Analisemos então o milagre comparando-o com a câmara do Porto e começando por recordar que em 2012 o governo pagou 286 milhões pela compra há mais de 70 anos dos terrenos do aeroporto, 20 anos antes de Costa ter nascido, e pela «compra» dos terrenos da Expo, uns 20 anos antes de Costa ter aterrado na câmara.
Vejam-se os meios financeiros de que Lisboa dispõe comparada com o Porto (mais do dobro da receita de impostos municipais por habitante), o que, apesar da referida dádiva do governo, não impede um endividamento por habitante 7 vezes superior. Compare-se a eficiência medida pelo número de trabalhadores por mil habitantes e sobretudo pelas despesas com pessoal por habitante que em Lisboa são 60% superiores às do Porto.

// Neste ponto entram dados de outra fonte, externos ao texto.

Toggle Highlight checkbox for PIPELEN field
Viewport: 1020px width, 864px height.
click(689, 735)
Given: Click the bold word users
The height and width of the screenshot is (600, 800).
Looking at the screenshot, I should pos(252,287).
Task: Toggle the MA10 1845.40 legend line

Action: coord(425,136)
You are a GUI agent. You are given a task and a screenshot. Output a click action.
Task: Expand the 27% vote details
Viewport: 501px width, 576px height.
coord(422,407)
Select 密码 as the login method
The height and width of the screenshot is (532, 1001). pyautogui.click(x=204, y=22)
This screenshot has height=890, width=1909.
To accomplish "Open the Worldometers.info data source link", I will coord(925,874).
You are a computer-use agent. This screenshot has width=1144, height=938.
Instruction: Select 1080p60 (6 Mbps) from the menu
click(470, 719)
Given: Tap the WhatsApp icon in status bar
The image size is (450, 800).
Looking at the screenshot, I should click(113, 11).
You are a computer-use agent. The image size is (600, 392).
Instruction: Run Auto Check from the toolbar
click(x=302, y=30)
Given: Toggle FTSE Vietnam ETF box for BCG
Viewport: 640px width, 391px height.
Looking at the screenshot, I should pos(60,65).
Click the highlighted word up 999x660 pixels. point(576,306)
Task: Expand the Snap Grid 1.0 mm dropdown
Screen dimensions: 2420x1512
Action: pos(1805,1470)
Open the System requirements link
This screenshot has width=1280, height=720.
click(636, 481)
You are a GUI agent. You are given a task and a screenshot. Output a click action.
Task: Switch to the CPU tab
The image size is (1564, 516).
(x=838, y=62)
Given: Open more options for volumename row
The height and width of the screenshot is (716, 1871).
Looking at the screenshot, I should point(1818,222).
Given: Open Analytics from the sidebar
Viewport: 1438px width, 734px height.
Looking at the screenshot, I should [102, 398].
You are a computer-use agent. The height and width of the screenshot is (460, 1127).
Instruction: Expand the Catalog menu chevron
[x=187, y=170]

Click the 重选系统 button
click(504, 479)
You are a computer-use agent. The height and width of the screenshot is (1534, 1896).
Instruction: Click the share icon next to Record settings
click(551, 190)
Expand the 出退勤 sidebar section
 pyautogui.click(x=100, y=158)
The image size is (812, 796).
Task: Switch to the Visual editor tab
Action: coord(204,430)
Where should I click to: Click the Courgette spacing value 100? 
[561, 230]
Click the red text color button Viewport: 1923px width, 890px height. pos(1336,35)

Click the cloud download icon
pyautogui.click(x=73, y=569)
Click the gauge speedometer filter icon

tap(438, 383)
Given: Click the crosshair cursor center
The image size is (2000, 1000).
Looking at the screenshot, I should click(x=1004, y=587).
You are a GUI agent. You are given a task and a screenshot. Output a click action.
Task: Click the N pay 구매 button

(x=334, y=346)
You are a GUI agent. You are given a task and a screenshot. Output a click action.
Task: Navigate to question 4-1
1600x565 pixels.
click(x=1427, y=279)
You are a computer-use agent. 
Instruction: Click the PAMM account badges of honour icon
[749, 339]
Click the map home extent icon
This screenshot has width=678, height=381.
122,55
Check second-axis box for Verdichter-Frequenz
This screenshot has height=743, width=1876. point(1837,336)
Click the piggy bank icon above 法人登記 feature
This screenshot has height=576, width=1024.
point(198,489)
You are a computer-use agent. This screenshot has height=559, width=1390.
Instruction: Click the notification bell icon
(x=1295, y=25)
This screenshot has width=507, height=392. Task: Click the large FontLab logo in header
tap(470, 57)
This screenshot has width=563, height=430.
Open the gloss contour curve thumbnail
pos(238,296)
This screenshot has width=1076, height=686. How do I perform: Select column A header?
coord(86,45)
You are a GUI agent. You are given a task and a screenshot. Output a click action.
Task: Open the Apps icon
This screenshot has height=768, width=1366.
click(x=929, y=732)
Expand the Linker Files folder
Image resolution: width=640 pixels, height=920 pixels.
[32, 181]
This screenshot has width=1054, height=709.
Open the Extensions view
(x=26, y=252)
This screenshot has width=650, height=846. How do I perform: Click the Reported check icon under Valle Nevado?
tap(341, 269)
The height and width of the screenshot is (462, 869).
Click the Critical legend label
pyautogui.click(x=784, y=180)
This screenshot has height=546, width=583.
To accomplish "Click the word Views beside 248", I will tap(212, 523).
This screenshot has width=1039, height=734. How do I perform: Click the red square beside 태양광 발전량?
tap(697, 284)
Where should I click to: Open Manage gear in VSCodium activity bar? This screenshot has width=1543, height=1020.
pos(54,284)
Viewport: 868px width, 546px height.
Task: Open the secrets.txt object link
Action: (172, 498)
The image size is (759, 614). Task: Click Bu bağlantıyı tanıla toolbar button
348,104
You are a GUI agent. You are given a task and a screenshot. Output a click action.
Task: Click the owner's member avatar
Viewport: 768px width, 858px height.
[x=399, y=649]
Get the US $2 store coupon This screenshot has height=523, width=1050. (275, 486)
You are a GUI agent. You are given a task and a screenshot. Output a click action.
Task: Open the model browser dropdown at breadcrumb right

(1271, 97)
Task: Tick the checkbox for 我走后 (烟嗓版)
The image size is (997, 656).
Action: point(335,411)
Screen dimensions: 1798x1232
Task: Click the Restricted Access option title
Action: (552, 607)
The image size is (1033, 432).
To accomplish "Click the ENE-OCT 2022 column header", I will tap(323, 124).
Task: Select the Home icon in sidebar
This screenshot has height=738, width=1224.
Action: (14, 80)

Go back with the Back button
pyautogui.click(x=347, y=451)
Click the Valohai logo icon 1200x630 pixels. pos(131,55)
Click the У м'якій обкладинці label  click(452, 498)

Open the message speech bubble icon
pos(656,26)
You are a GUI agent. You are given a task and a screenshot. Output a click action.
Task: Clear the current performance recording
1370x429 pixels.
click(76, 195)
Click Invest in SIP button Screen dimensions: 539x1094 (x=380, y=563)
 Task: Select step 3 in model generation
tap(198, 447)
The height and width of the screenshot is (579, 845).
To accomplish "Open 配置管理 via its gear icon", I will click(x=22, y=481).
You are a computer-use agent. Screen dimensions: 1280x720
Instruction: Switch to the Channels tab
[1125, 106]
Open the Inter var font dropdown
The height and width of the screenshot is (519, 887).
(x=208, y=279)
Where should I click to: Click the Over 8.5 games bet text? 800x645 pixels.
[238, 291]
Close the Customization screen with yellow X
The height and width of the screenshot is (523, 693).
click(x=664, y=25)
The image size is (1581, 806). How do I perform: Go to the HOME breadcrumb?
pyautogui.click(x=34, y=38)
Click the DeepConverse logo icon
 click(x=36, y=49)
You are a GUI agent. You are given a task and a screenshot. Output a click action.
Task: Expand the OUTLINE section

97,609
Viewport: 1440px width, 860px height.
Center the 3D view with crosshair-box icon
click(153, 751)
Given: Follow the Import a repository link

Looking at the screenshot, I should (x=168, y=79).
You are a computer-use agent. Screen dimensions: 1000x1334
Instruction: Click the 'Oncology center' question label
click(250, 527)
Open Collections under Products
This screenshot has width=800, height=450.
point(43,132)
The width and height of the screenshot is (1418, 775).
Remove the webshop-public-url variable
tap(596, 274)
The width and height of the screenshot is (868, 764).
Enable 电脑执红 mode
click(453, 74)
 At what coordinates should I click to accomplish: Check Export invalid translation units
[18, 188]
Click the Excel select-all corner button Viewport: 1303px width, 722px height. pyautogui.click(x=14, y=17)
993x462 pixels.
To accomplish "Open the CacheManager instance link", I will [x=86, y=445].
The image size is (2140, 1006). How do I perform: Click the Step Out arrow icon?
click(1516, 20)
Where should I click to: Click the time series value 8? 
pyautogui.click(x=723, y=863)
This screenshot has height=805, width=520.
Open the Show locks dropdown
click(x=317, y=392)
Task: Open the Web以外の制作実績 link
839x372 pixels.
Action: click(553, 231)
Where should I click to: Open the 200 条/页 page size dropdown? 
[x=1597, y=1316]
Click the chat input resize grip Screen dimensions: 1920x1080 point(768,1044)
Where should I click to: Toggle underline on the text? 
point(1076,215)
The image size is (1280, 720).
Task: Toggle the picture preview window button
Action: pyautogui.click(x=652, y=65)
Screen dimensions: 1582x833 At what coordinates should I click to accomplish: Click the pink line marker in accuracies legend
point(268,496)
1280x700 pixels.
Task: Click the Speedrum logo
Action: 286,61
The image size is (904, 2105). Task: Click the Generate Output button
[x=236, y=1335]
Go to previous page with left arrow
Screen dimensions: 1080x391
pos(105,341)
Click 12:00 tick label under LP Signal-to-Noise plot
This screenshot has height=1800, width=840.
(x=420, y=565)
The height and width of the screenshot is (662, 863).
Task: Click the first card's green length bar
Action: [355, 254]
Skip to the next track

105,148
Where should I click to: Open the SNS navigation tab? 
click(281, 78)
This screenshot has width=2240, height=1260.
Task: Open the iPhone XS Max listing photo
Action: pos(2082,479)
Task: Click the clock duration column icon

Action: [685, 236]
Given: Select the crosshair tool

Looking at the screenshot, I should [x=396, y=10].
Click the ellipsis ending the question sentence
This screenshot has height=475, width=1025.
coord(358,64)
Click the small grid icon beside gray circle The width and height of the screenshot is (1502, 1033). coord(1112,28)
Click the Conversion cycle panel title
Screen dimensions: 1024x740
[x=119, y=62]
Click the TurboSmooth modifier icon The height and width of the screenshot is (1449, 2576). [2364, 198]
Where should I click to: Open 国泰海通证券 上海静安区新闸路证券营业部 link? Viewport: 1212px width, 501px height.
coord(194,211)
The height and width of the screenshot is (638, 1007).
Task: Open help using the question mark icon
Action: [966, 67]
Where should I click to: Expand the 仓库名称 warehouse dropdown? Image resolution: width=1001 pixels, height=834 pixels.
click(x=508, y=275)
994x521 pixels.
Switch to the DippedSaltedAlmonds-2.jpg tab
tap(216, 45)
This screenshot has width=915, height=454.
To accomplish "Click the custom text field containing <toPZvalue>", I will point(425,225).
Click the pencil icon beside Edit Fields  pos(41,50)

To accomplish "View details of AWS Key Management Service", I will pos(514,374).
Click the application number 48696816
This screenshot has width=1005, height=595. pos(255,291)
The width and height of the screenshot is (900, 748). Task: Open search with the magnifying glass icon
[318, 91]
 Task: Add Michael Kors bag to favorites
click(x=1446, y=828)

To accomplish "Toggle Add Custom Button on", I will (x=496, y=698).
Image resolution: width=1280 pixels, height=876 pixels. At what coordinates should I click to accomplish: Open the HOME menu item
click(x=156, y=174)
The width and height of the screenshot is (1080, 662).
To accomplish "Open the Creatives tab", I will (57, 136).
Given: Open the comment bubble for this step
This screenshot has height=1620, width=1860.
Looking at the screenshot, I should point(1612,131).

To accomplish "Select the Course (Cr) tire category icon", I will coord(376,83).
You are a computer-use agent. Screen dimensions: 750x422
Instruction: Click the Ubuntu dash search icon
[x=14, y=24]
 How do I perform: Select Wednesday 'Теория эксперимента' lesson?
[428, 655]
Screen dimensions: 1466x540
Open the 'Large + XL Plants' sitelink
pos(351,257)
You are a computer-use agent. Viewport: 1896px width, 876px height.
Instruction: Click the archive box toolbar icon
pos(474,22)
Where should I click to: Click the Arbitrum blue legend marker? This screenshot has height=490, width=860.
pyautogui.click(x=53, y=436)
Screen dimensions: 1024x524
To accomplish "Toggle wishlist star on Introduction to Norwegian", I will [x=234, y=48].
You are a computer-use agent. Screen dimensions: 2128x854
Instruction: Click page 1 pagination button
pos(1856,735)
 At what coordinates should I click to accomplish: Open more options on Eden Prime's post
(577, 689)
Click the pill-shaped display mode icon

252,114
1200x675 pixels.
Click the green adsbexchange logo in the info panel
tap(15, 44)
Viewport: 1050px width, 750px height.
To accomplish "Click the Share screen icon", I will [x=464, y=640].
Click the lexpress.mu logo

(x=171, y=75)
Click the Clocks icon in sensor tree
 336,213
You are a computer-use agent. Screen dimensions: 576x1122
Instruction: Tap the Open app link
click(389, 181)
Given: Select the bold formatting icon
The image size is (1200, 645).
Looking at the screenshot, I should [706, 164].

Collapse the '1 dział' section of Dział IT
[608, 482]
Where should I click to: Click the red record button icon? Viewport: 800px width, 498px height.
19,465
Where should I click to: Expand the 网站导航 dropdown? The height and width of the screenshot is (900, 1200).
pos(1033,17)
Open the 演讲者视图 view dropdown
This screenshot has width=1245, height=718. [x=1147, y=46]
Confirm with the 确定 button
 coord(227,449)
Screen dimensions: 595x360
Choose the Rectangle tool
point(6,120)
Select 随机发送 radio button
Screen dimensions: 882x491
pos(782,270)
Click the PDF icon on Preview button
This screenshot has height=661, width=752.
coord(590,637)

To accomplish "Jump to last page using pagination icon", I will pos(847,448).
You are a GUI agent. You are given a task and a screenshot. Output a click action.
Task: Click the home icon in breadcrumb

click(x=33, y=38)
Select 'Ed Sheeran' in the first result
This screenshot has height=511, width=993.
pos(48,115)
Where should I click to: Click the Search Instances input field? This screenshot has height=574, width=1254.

O que estes indicadores mostram não é a excelência da gestão da câmara de Lisboa, é o paradigma da gestão socialista. E o que mostra o artigo do deputado é uma peça de agitprop para sujeitos passivos e mal informados.
NOTA: Os valores totais das receitas municipais indicados no quadro tinham um erro já corrigido. Esse erro não afecta as conclusões que, evidentemente, se basearam nos valores por habitante que estavam correctos.